In 2003, Company 2 had relatively few weeds. The seed distributor indicated that 4.4% of their total mixture were weeds and other crop seeds, although the ten weed species recorded had a combined weight of less than 1.0%. Three weed species, Orchard Grass, Tall Fescue and Chess are listed as noxious weeds in multiple states, although the seed distributor for Company 2 indicated in paperwork accompanying seeds that no noxious weeds were present. In 2004, few weed seeds were observed and no species found was listed as a noxious or invasive weed.

Company 3 offered a consistent product, with few weeds or debris. Siberian Wallflower, an advertised seed in this mixture, is on the Kansas list of noxious weeds (USDA-AMS 2002). One unadvertised species, Evening Primrose, was present but because of the invasive nature of this plant, could end up becoming a serious problem for growers (Haragan 1991).

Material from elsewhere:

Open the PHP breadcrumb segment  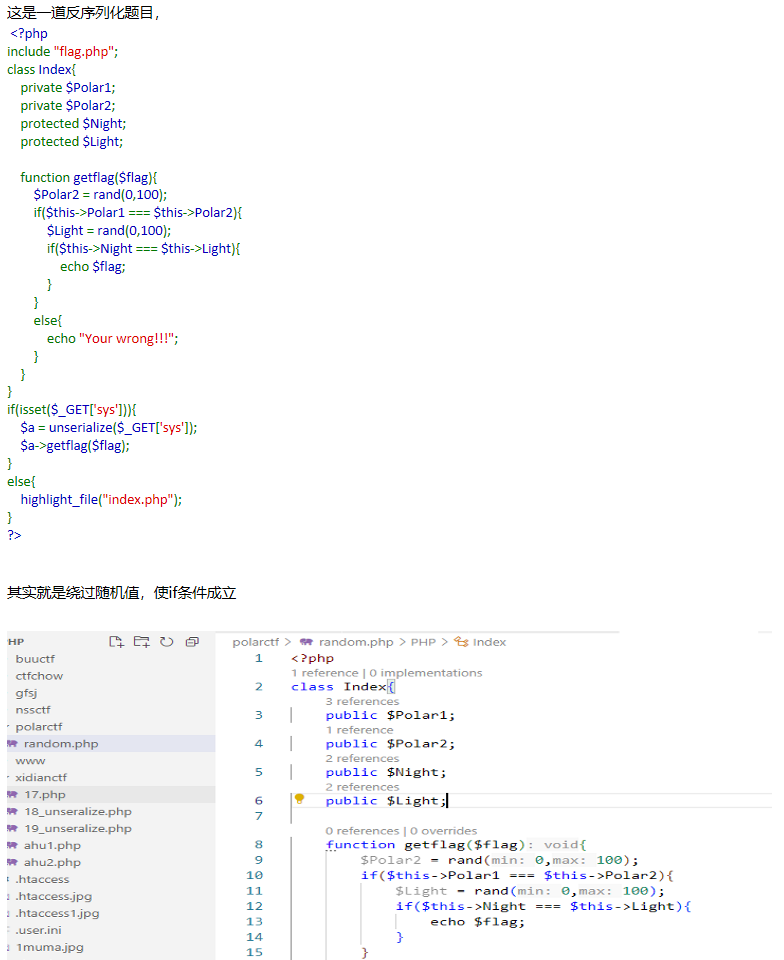[x=423, y=642]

The seed mixture from Company 4 had little debris and few weed species. Siberian Wallflower, advertised as being in the seed mixture, is listed on the Kansas list of invasive species (USDA-AMS 2002) and one of the weed species, Yarrow, can be invasive and could pose problems for growers (Uva et al. 1997).

Consistency of composition between containers of the same seed mixtures. Percent by weight. In 2003, the average percent weight of each of the seed species from Company 1 was inconsistent between canisters. The seed distributor printed a breakdown of the contents on the side of each canister, which state that 48.9% of the contents were seeds and that none of the 10 species are present in quantities greater than 5.0% of the total mixture (CRSC 2003). However, in 2003 and 2004, 50.0% and 57.0% of the species were present in greater than the advertised 5%, respectively. Company 1 also indicated that 50.7% of the total weight was “inert organic material to help evenly distribute seed and create a mulch” (CRSC 2003). Growers who ordered this product expecting to receive 170g of seeds, may be disappointed.

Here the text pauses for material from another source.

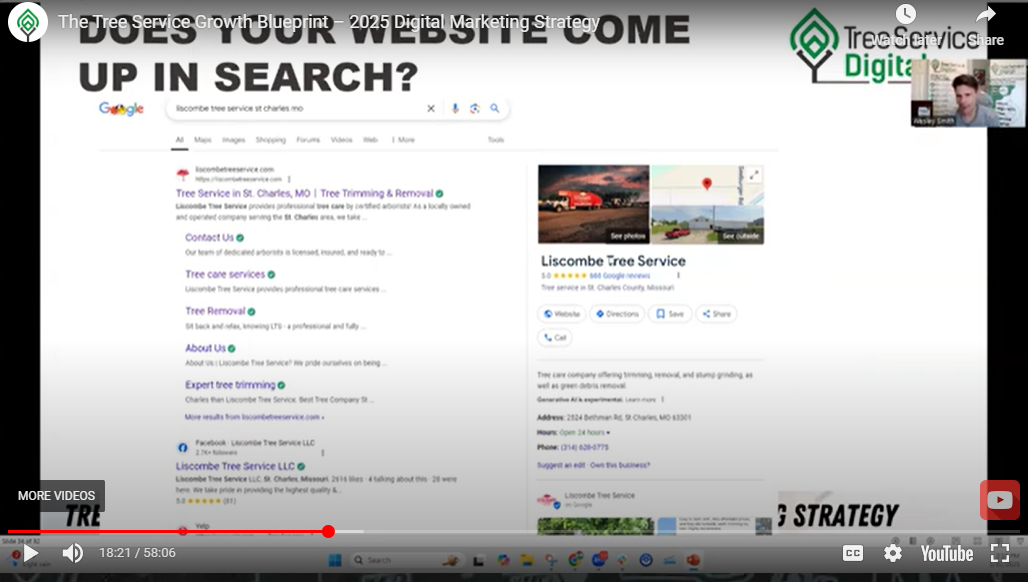Open the Contact Us sitelink
This screenshot has height=582, width=1028.
(x=209, y=238)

It is possible that some discrepancies in the average percentage by weight in 2003 were due to the presence of live lesser grain borer beetles, which seemed to feed on the larger seeds (Buckwheat, Nasturtium and Angelica). In 2004, less variation was seen between canisters and no insects were observed.

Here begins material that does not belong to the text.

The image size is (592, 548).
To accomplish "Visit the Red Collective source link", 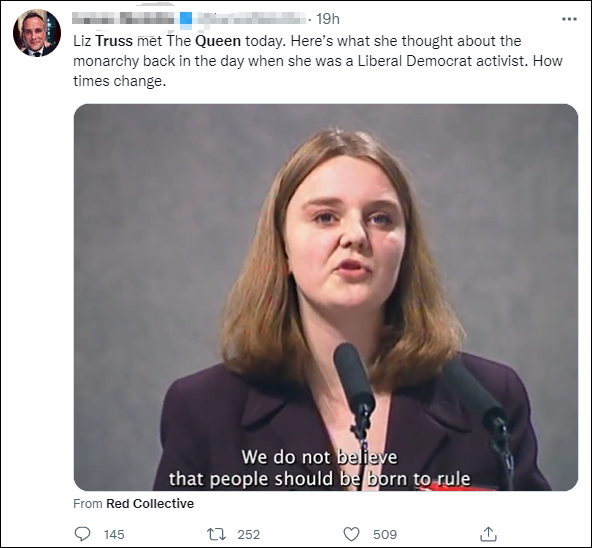I will (150, 503).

Little variation between years was observed in advertised species in Good Bug Blend. By far, the greatest number of seeds based on percent weight was the Clover/ Alfalfa. Because the majority of seeds in this Clover/ Alfalfa group were coated, a tremendous amount of weight was added. This could pose problems if growers ordered seed based on a seeding rate that did not take this into account.

Due to the competitive nature of some of the plants in this seed mixture, future management problems could arise for growers. A study by Forehand (2004) found that in experimental plots after one year of growth, Clover, Yarrow and Fennel were the only plants remaining in all plots, of the fourteen original species transplanted.

Company 3 does not offer the consumer any information other than the species advertised in the seed mixture. They offered a consistent product, with little variation in percent by weight noted between the three analyzed packets.

Company 4 did not offer any information other than the names and species of seeds present. The average percent by weight varied greatly and could pose a problem if a grower was expecting a roughly equal distribution of seed species.

Percentage by relative numerical abundance. In both years of this study, a considerable amount of variation in percent relative numerical abundance was observed in seeds obtained from company 1. In 2003, five of the 10 advertised species averaged greater than 90% of the total percentage of seeds and large variations between canisters was recorded. In 2004, four species made up nearly 80% of the total percentage of seeds by relative numeric abundance. This could be a disappointment for growers if they were expecting a roughly equal distribution of seeds.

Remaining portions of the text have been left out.